Eventually the trio came to realisation that they need to focus more on one platform.
“Instead of trying to have a website, and newsletters, and YouTube, and everything we have now, and way beyond, we narrowed it down and said: Ok, we ourselves as founders spend most of our time on Instagram. Our friends also spend most of their time on Instagram.
“If we can crack the code on Instagram, where we hang out, I think we’ll be able to make a successful news product and build beyond that.”
The main point of difference of RocaNews was that the media company would not just put a photo on Instagram with a brief description and a link to a bio. Instead, they took an article written for the Roca newsletter and transferred it over to Instagram, putting the actual text in the slides.
A quick fix
After seeing traction with this approach, they doubled down striving to take an entire daily news product and put it on Instagram. They found an answer in unique QuickCards – a bullet-point news rundown starting with a fun first slide (Frodo Baggins holding a bank in his hand, Walter White with an AWS cap) before subsequent slides covering news events like the launch of Erebor bank or an outage suffered by Amazon.
The launch of QuickCards was gamechanger. “It was our biggest day of growth,” said Carney. “So, we spent effectively the next 10 months, the three of us, full-time growth hacking this strategy.
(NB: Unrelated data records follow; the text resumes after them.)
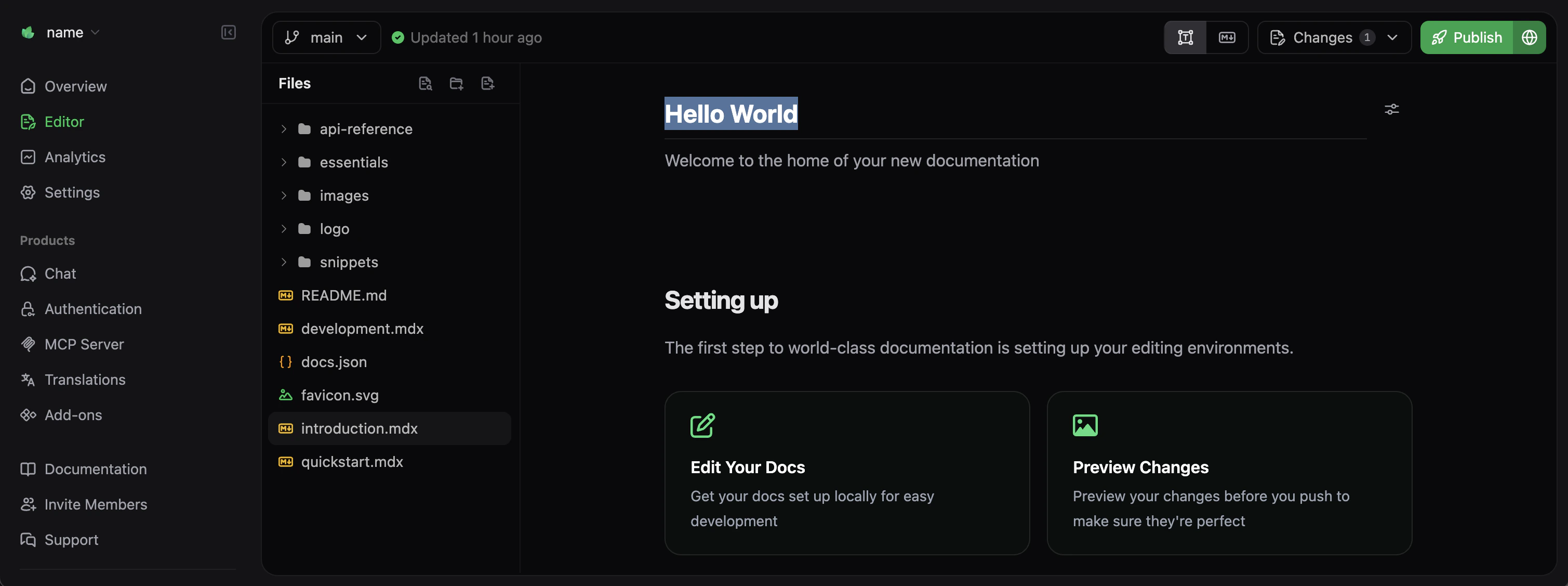Viewport: 1568px width, 586px height.
Task: Click the new folder icon in Files panel
Action: tap(457, 83)
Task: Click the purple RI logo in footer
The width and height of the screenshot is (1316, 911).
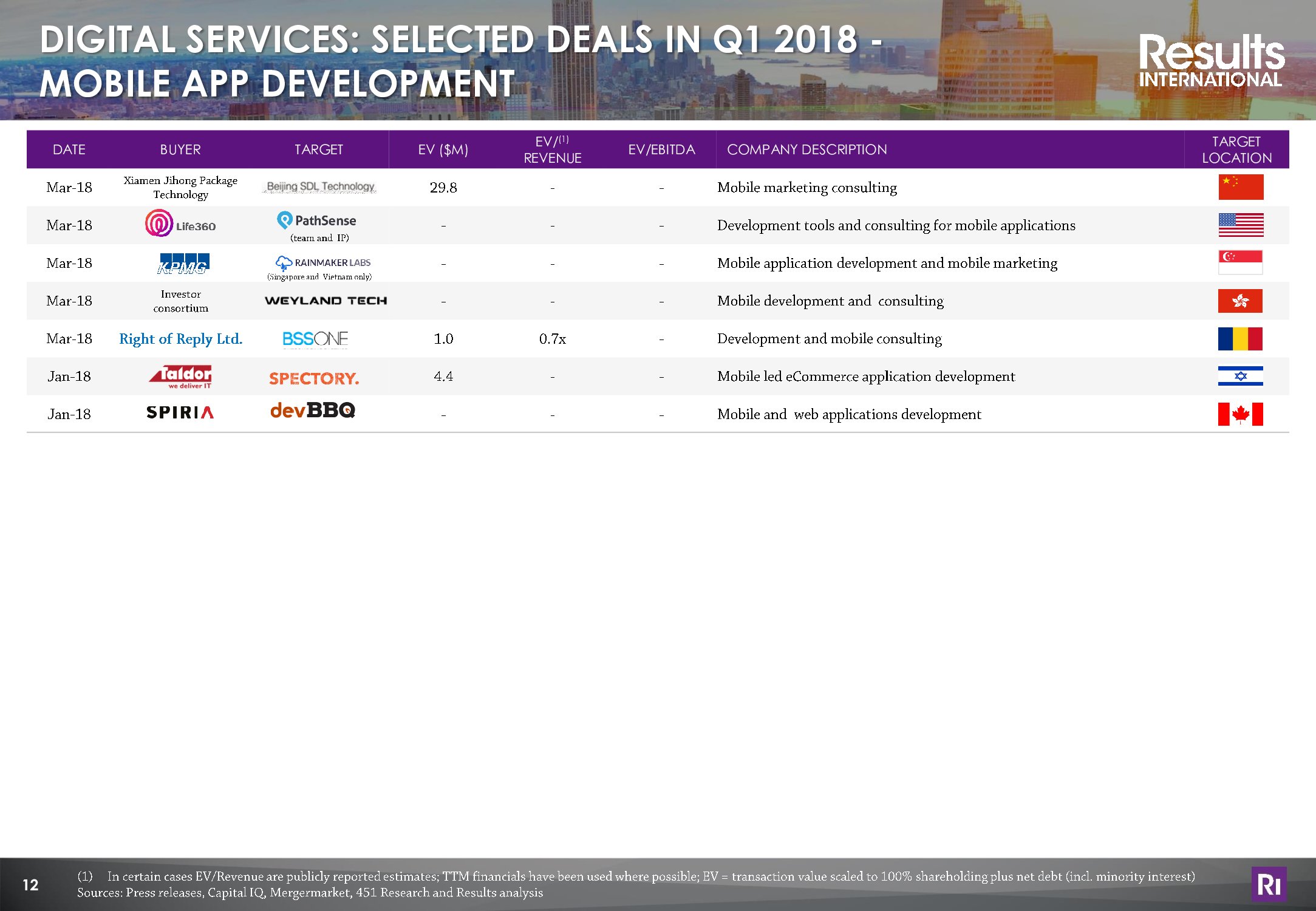Action: coord(1268,884)
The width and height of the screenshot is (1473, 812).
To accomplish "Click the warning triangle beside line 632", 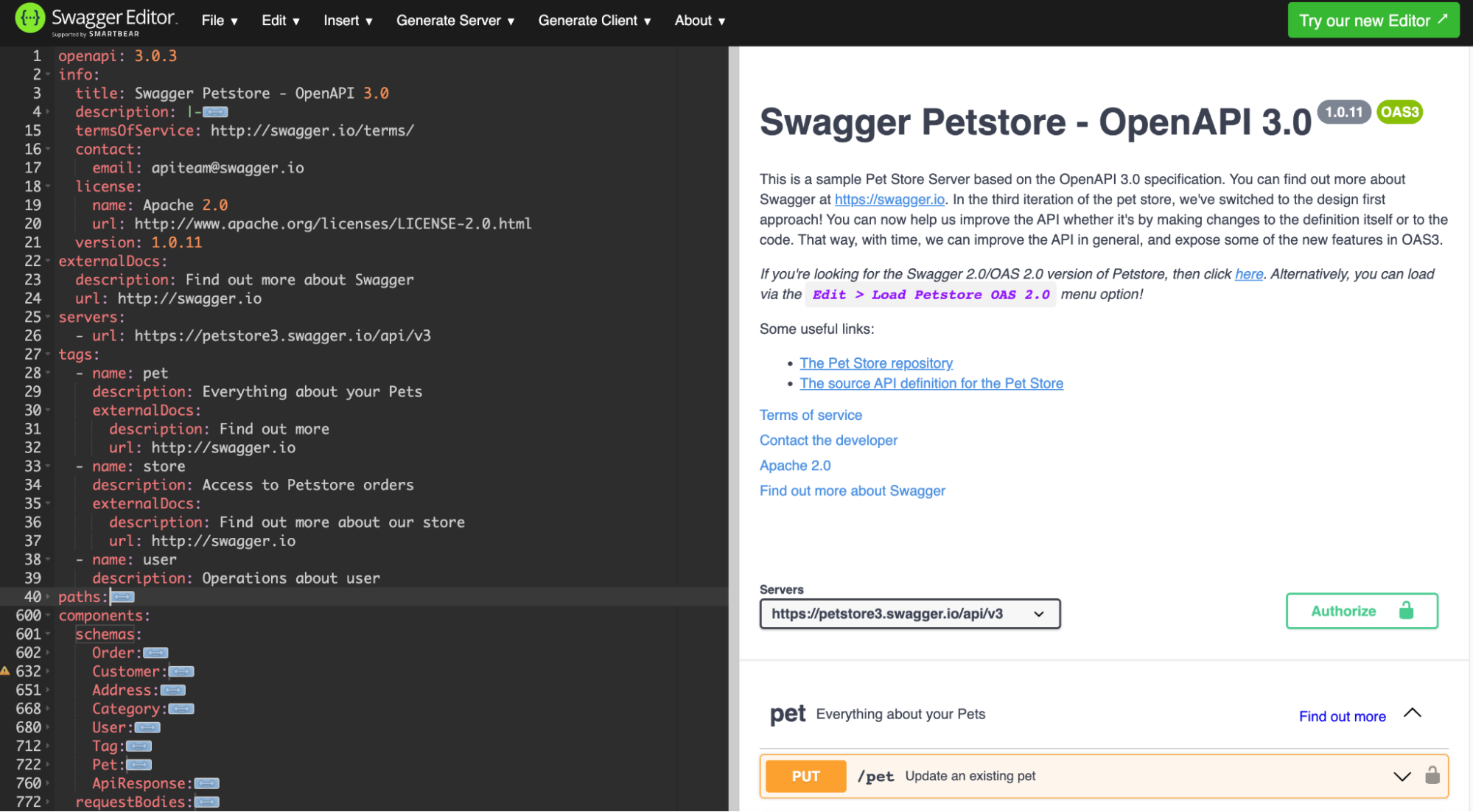I will click(x=7, y=671).
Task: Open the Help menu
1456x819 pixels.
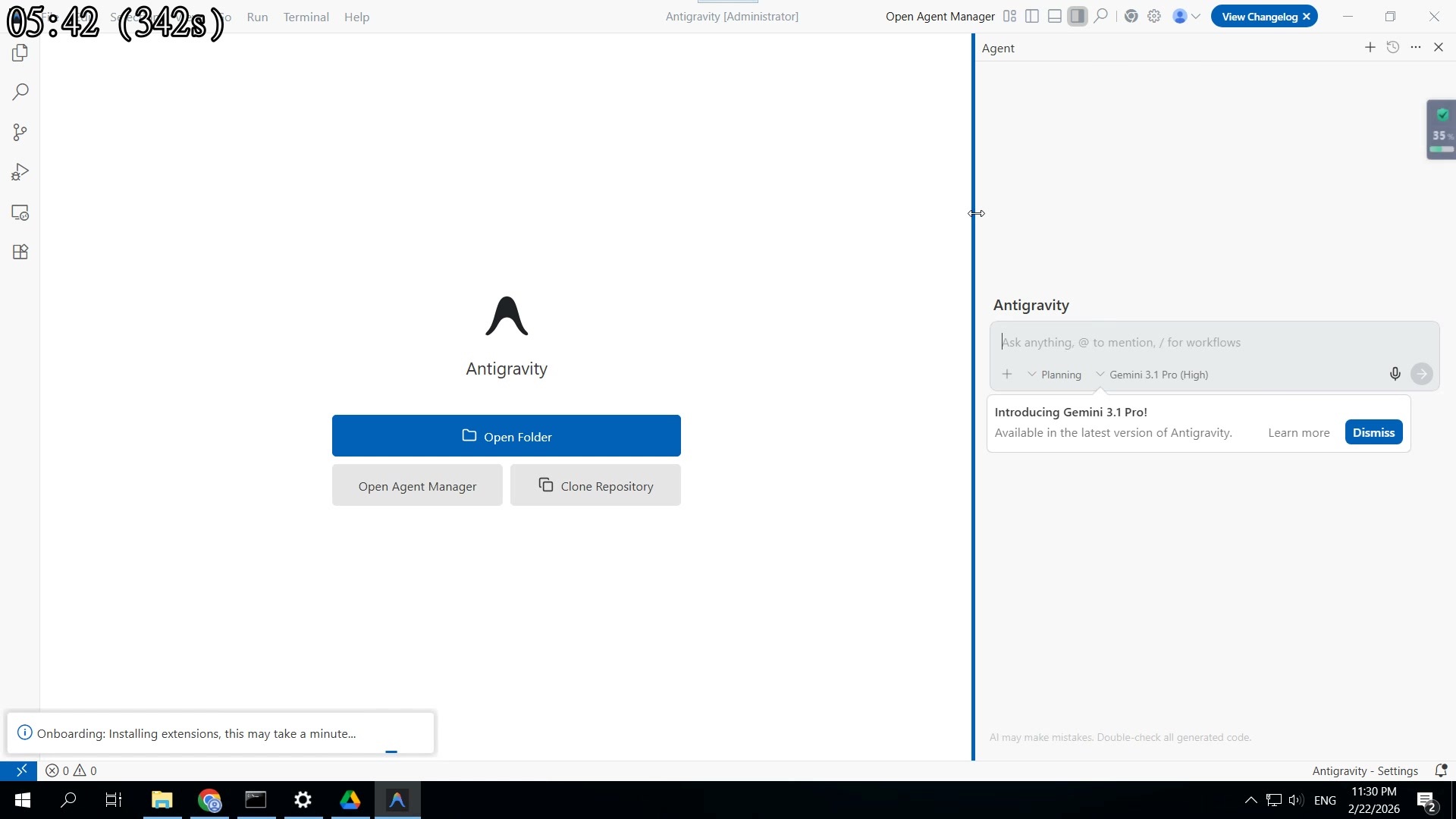Action: coord(356,17)
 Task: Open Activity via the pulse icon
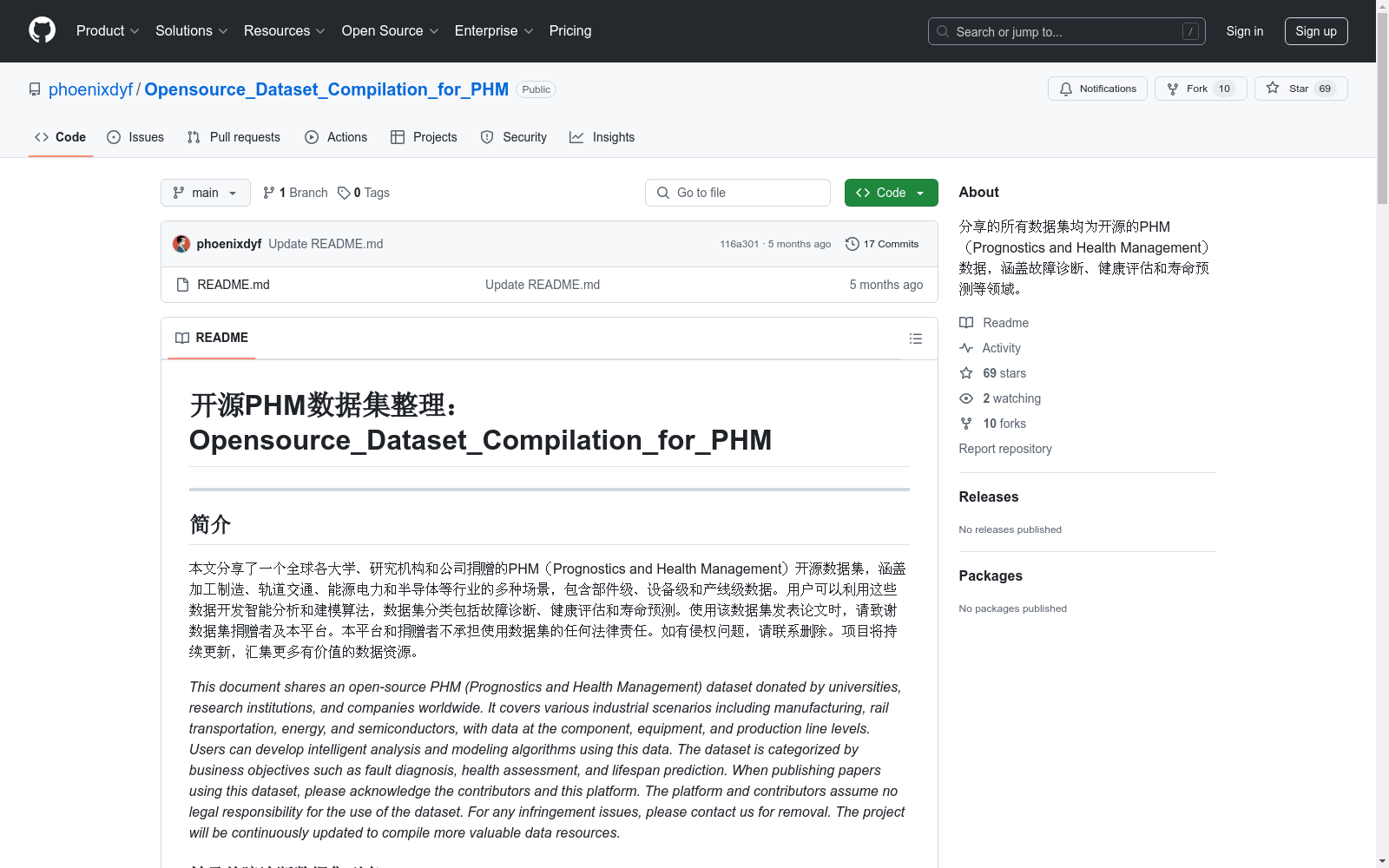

“We went from about essentially zero followers to 900,000 in a year. With the momentum from that growth on Instagram, we were able to do a few things. We started launching other products and we raised some money in order to do that, to hire some more team members, a very wonderful team.”
After raising $4.5 million, RocaNews built an app that, inspired by Duolingo, brought gameplay to news.
“Effectively you’re shown a photo of a story happening somewhere in the world,” explained Carney. “You then have to guess where that story takes place.
“The closer you are, the more points you get, then you read the actual story. And that’s a way of us getting people more interested, more involved in any particular story.”
About a year and a half ago, RocaNews also started a video operation, primarily on YouTube, doing interviews on the ground.
“Since we started doing these on-the-ground reports, people have interacted with us in a way that’s very different from before,” said Carney. “I think they feel it in a certain way when they see it on video. So again, this is something we’re investing in.”
By thinking outside the box, RocaNews have grown rapidly. It now has millions of regular readers/views and hundreds of millions of monthly content views. Most of its audience members are 18-35 year-olds with 60% men and 40% women. It is a primary news source for 71% of regular readers.
“We have our daily news pretty much across every platform. We have premium, paid subscription content on Apple and through a paid newsletter. We have on-the-ground reporting on most of our platforms.
“And then we have a daily show we launched about two weeks ago. We have some pretty big plans for that,” said Carney. “We crossed into profitability last year, so this year has been more about scaling. There’s a lot we want to do.”